Negli ultimi due mesi sono stata talmente tanto presa dal mio nuovo lavoro che, per forza maggiore, ho dovuto trascurare il mio blog.

Ho fatto molta fatica a ritagliarmi degli angolini di pace in cui poter pubblicare le mie ricettine e a dir la verità anche a cucinare… anche se sarebbe meglio dire, cucinare per me e fotografare il risultato da condividere con voi, perchè, lavorandoci, in cucina ci sono stata parecchie ore… proprio tutte quelle ore in cui non ho potuto badare al mio piccolo ricettario on line!

Ma ho qualche fotografia che giace da tempo nel mio archivio e oggi, godendomi un pomeriggio di pausa, inizio a mostrarvene una.

E’ estate, fa molto caldo e non a tutti piace spadellare e usare le belle giornate per cimentarsi in preparazioni lunghe e complicate: così voglio stare sul semplice, su una di quelle ricette che ho fatto e rifatto milioni di volte e, data l’occasione, su uno snack da portare in spiaggia sotto l’ombrellone per un veloce spuntino di mezzogiorno.

Per chi non vuole perdersi neanche un minuto di sole, per chi per pigrizia non vuole abbandonare il proprio posto e tornare a casa a pranzare, il consiglio spassionato è di non andare a comperare un panino anonimo o un trancio di focaccia in un bar (almeno che sia dal panettiere!).

Portatelo invece da casa, fatto da voi. Perchè le cose fatte con le proprie mani, anche solo per averci speso del tempo, hanno sempre quel tocco in più che le sanno rendere speciali e in competizione anche con la più buona focacceria genovese.
Perchè non è detto che cucinare in vacanza debba essere un sacrificio….

Vi riporto la ricetta della focaccia così come mi è stata tramandata da mio papà che, dopo diversi studi e tentativi, l’ha battezzata come definitiva! A differenza delle ricette classiche, qui si parte non dal peso della farina ma da quello dell’acqua a cui gradualmente si aggiunge farina fino al raggiungimento della consistenza ottimale. E vi assicuro che è tutta un’altra cosa!

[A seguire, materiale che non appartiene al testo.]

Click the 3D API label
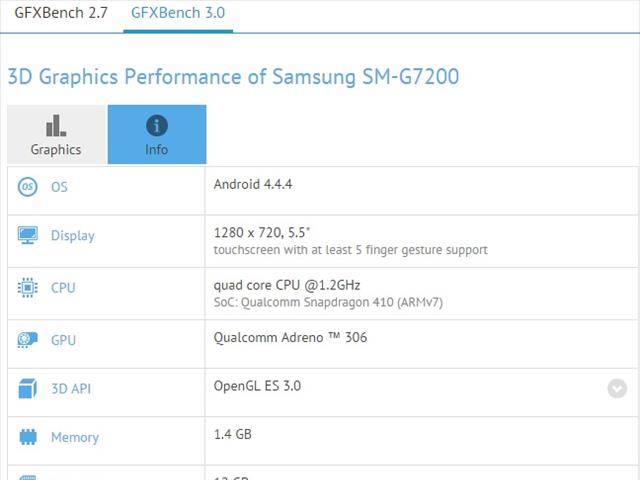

TRIS DI FOCACCE: CLASSICA, AI POMODORINI E ALLE OLIVE


Ingredienti:

  • 400 gr acqua tiepida,
  • 15 gr lievito di birra,
  • 20 gr di sale,
  • 1 cucchiaino di malto,
  • farina di forza (Manitoba),
  • olive verdi denocciolate,
  • pomodorini ciliegini,
  • rosmarino,
  • olio extravergine di oliva di ottima qualità.

Preparazione:

Prendete due ciotole e suddividetevi l’acqua: in una fatevi sciogliere il sale e nell’altra il lievito, il malto e un paio di cucchiai di olio.

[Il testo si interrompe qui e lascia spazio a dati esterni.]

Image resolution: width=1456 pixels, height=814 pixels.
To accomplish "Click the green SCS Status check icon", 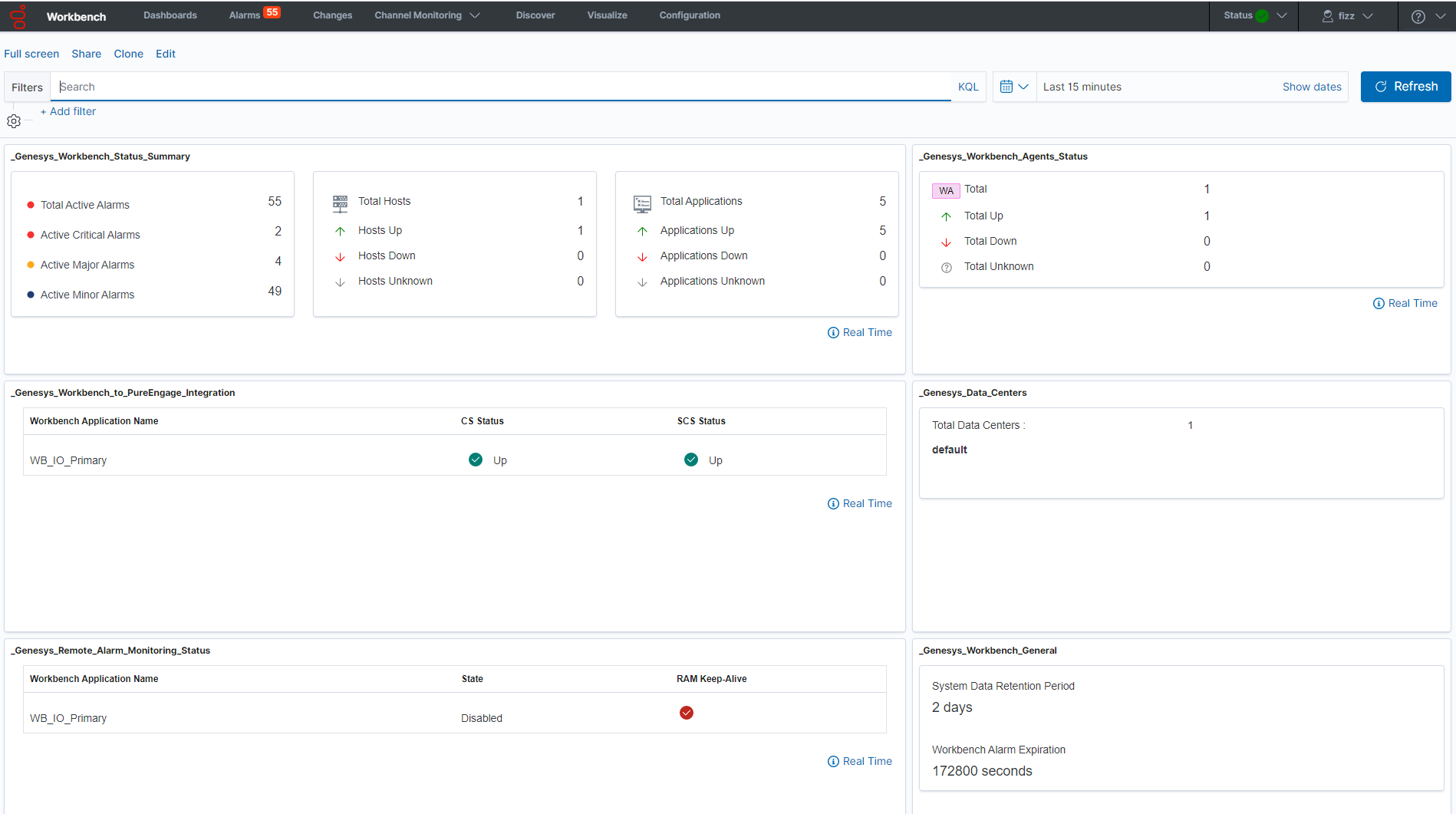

In quest’ultima aggiungete gradualmente a pioggia la farina, mescolando continuamente con la mano. Aggiungete anche la restante acqua con il sale e continuate a far piovere farina fino a che il composto tende a formare una palla staccandosi dalle pareti.

Trasferitelo a questo punto sul piano di lavoro infarinato e continuate a lavorarlo per almeno una decina di minuti fino a che avrete le mani completamente pulite.

Fate una palla, copritela con un foglio di pellicola e lasciatela lievitare per 30 minuti.

Riprendete l’impasto e lavoratelo ancora qualche minuto, dividetelo in 3 parti di uguale peso con cui formerete tre palle che lascerete lievitare ancora coperte per 1 ora.

Nel frattempo ungete il fondo di 3 teglie da forno, tagliate i pomodorini a metà e preparate le olive. Stendete gli impasti nelle teglie, lasciatene uno in bianco, sul secondo mettete i pomodorini con la parte tegliata verso l’alto e sul terzo le olive. Coprite con pellicola e lasciate lievitare per 4 ore.

Con le dita fate dei buchi sulla pasta in bianco e completatela con qualche aghetto di rosmarino.

Mettete abbondante olio solo nei buchi, sui pomodorini e sulle olive e infornate a 230°C per 5 minuti. Riducete la temperatura a 200°C e continuate la cottura per circa 15 minuti.

Sfornate le focacce e pennellatele abbondantemente con una miscela di olio e acqua ( 1 parte di acqua e 2 di olio).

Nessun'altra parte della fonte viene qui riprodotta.